Updated November 15, 2025

Privacy Policy

We treat every worksheet, photo, and parent insight with care. This policy explains what data we collect, how it is used, and the controls you have.

1. What We Collect

From Parents: Email address (via Sign in with Apple or other auth providers), payment info (processed by RevenueCat/Stripe), and support messages.

From Students: First name, date of birth, skill level, worksheet photos, grading results, and progress data (scores, streaks).

Automatically: Device type, IP address, browser info, and usage analytics via PostHog (no session replay).

2. How We Use It

To generate personalized worksheets, grade submissions using AI (Anthropic), track progress, process payments, provide support, improve our curriculum, and send account notifications.

We do not sell your personal information.

3. Who We Share With

Service Providers: Supabase (hosting/auth/storage), Anthropic (AI grading), RevenueCat/Stripe (payments), PostHog (analytics), and Sentry (error tracking). They only use your data to provide services to us.

Legal: We may disclose information if required by law or to protect our rights.

Business Transfers: Your information may transfer if we're acquired or merge with another company.

4. Children's Privacy (COPPA)

MathMigo is for kids ages 3-12, but only parents can create accounts.

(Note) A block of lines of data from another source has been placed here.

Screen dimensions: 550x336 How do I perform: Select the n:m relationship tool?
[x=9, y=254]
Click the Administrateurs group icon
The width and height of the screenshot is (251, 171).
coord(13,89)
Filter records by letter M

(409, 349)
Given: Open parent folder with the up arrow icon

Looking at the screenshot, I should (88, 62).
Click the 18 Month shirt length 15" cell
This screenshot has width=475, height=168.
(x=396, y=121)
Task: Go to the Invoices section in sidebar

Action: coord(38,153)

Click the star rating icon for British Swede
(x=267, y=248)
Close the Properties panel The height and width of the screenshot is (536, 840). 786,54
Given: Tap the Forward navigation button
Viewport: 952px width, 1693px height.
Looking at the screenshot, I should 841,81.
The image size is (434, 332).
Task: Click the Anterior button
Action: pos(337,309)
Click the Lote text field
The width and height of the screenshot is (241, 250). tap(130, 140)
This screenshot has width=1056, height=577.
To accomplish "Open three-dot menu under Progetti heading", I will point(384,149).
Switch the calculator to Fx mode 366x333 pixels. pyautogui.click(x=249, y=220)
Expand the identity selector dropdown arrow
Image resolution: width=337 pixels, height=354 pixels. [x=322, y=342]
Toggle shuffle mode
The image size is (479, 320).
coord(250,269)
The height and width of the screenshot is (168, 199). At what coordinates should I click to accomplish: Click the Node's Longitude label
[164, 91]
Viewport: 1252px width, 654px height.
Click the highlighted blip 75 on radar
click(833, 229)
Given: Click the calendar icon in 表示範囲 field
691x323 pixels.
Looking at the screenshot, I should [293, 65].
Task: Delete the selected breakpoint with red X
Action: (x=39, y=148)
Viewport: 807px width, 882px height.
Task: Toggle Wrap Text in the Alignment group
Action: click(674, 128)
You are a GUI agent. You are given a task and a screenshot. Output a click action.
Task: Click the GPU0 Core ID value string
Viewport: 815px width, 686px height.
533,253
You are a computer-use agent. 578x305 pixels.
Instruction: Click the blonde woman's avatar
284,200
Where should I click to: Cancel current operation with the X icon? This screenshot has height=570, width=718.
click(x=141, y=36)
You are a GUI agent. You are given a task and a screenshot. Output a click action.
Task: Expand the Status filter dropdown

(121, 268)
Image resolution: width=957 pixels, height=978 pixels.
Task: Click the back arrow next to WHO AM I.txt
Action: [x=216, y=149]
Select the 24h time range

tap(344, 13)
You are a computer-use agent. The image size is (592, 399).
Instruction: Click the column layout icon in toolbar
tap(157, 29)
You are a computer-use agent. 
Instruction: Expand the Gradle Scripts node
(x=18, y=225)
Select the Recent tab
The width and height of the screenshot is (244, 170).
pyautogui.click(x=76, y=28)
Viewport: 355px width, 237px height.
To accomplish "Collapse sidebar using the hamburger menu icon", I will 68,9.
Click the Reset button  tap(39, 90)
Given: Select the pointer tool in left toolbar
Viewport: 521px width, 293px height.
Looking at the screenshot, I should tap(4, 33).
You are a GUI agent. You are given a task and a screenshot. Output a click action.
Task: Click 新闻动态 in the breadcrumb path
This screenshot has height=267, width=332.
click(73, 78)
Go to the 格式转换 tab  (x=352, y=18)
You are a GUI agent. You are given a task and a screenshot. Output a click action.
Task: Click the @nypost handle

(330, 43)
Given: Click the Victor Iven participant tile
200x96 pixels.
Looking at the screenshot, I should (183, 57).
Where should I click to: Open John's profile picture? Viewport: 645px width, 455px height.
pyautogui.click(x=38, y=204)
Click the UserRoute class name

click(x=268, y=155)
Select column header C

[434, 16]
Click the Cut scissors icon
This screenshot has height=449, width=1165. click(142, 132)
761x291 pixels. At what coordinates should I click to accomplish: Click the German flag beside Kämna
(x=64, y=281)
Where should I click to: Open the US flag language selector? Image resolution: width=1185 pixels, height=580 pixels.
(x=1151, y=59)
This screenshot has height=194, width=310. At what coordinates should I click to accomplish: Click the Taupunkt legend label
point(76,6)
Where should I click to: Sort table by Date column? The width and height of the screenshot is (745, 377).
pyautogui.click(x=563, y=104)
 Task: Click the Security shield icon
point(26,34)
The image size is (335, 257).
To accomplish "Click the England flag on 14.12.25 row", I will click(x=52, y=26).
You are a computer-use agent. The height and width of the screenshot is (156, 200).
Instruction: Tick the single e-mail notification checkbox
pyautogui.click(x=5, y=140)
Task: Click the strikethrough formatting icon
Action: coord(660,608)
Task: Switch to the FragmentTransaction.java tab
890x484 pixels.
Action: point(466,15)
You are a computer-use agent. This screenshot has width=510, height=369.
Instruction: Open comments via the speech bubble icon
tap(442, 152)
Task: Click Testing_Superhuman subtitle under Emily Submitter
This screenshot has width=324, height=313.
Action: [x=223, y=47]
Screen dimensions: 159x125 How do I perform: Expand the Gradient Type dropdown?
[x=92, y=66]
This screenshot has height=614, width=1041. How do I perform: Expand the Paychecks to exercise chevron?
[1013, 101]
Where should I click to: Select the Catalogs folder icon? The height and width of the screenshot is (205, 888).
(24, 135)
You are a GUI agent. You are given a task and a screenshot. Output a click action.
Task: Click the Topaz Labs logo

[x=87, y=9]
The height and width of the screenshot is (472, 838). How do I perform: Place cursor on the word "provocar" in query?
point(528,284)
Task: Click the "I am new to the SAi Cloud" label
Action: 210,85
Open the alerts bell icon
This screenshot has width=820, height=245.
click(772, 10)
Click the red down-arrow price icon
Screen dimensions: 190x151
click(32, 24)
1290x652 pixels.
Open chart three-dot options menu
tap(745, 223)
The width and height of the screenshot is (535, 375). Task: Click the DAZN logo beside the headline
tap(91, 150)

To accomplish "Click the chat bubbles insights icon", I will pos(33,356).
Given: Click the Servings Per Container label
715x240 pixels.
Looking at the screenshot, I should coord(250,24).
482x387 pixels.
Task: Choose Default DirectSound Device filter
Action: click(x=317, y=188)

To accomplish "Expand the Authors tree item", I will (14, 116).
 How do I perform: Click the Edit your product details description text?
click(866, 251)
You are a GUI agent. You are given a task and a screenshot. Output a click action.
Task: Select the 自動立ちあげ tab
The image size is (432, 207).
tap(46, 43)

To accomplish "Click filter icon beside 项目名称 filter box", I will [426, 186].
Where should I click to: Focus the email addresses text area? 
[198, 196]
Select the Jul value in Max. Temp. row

We collect minimal student info (first name, birth date, skill level, worksheet photos, progress). Children use paper worksheets offline.

Parents can review, export, or delete their children's data anytime by emailing [email protected].

We don't knowingly collect data directly from children under 13 without parental consent, and we don't show third-party ads to children.

5. Data Retention & Deletion

We keep your data while your account is active. When you delete your account or a student profile, we delete the data within 30 days (90 days for backups), except financial records we're required to keep for up to 7 years.

To delete data, email [email protected] or use your account settings.

6. Security

We encrypt data in transit (TLS/SSL) and at rest (AES-256). We use third-party auth providers like Sign in with Apple (we don't store passwords). Our hosting provider (Supabase) is SOC 2 compliant.

No system is 100% secure, but we use industry-standard protections.

7. Your Rights

You can access, correct, export, or delete your data anytime. You can opt out of non-essential emails and analytics.

California residents have additional rights under CCPA (right to know, delete, opt-out of sales - though we don't sell data).

Email [email protected] to exercise any rights. We'll respond within 30 days.

8. Contact

Questions about privacy? Email [email protected].

We may update this policy and will notify you of material changes 30 days in advance via email.